The analysis by the Planning Commission in 2012 has revealed a very similar pattern to the scenarios of 2005; therefore the delta between the growth rates of the three scenarios projected now may similarly be 1.5% to 2%. The agenda of reforms required is also very similar. Indeed, insufficient action on those internal reforms so far while the global environment soured has made the India growth story slip more than it should have. What is necessary is a slew of institutional reforms: reforms to improve the Indian system’s ability to implement programs and projects faster; reforms to improve citizens’ confidence in the delivery capability of institutions of government; and reforms of policy-making processes to make them more transparent and more inclusive to arrest the declining trust in institutions of government and big business.

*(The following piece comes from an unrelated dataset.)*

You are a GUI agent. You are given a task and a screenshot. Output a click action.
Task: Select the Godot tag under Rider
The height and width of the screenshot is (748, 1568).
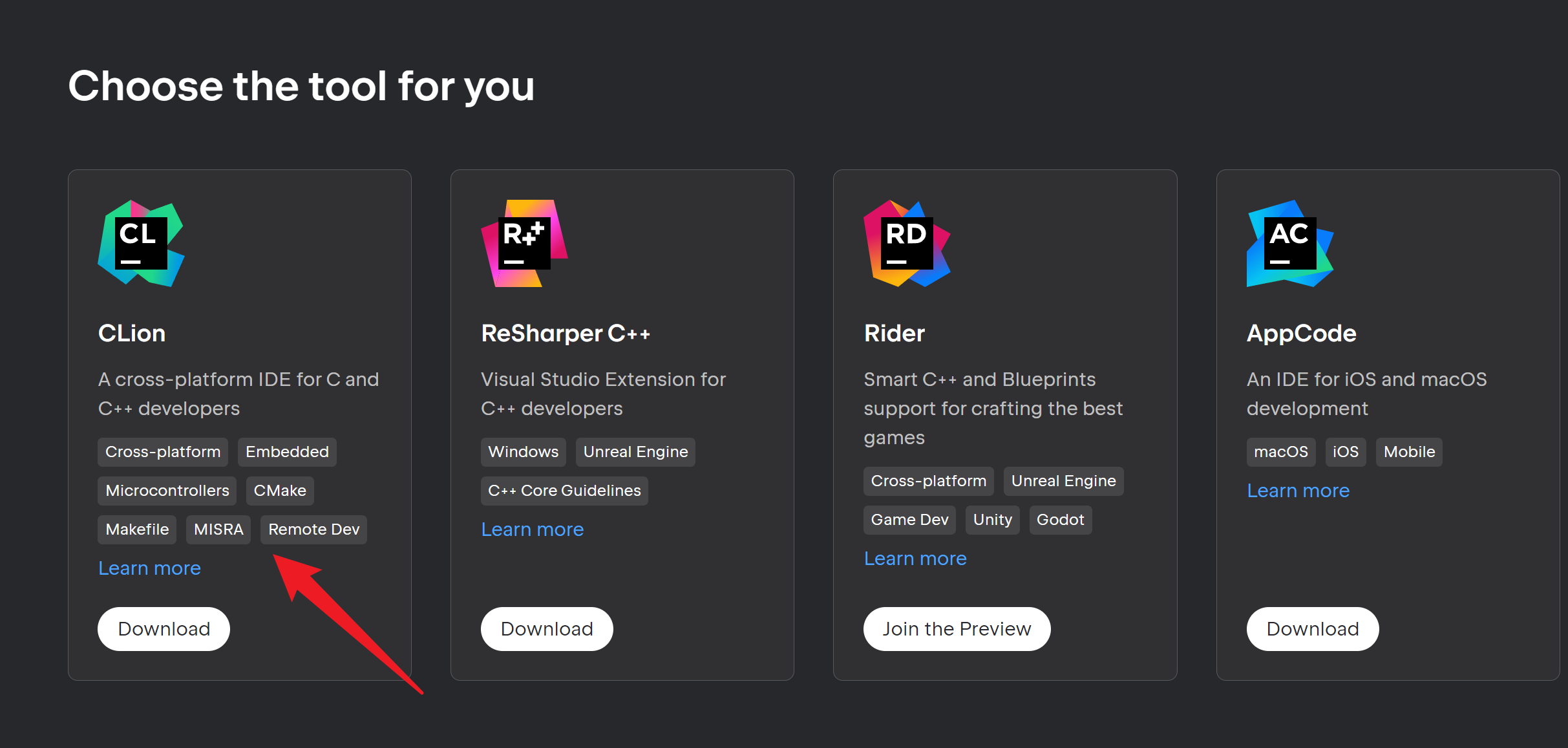[x=1060, y=520]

The ‘first generation’ reforms since1991 have opened up the economy to competition and foreign investments. They also toned up public sector companies by divesting their shares to the market to bring in better management disciplines. These reforms have spurred GDP growth and also improved the lives of citizens with better quality goods and services. The reforms announced last week, opening more sectors to foreign investment, and selling more shares of public sector enterprises, are necessary for further progress along the same track. However, for stability in the country’s progress, reforms on another track need more urgent action. These are reforms of government and policy-making institutions. In fact, by pushing harder on the foreign investment and public sector disinvestment track, with limited progress on the other track of institutional and governance reforms, the country’s progress will get derailed by social and political tensions. This was the insight from the 2005 scenarios. And it is the lesson from the scenarios presented with the 12th Plan too.

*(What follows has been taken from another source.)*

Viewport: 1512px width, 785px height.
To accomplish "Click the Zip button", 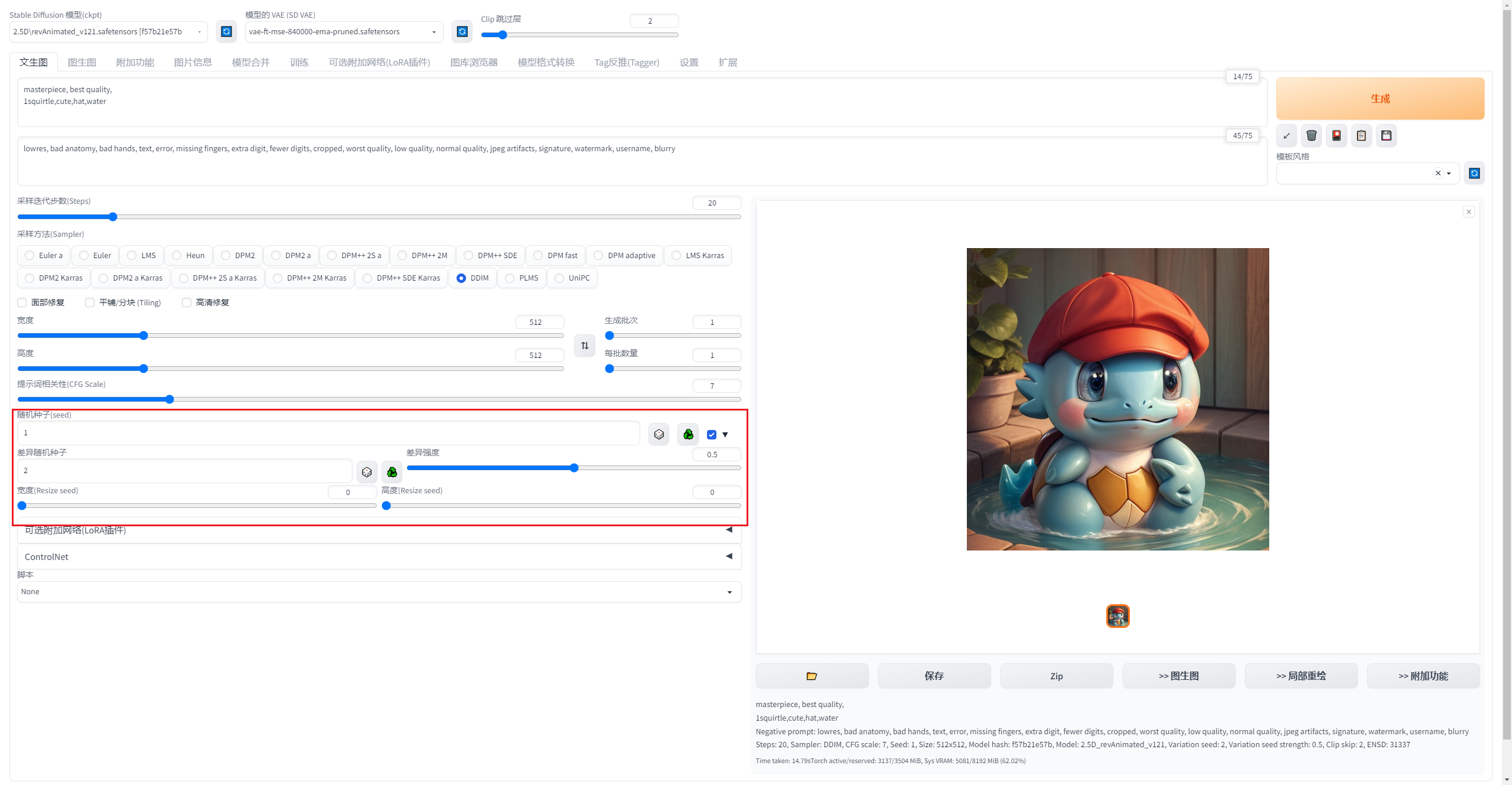I will pos(1056,676).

Two sets of institutional reforms have become imperative along this second track. One set is to expedite project implementation by improving the capacity for coordination within the Indian system. Merely opening up sectors to investment is insufficient to actually get investments. If investments are stranded in unfinished and unviable projects, as they are in power and infrastructure sectors, further investments will not come. Therefore an empowered coordination process, with the ability to discipline actors within the government and private sectors to deliver against their commitments, is essential. This is not easy but means have to be found for this. The second set is institutional and administrative reforms. The 2nd Administrative Reforms Commission has examined these thoroughly in its 15 reports. 95% of its recommendations have been accepted by Cabinet committees. But only 10% of its reforms are implemented on the ground, we are told. These two sets of ‘track two reforms’ are politically uncontroversial compared to the ‘track one reforms’ in FDI and public sector disinvestment. The benefits from them are more fundamental and much wider also. Moreover, without track two reforms, the India growth story can get derailed again.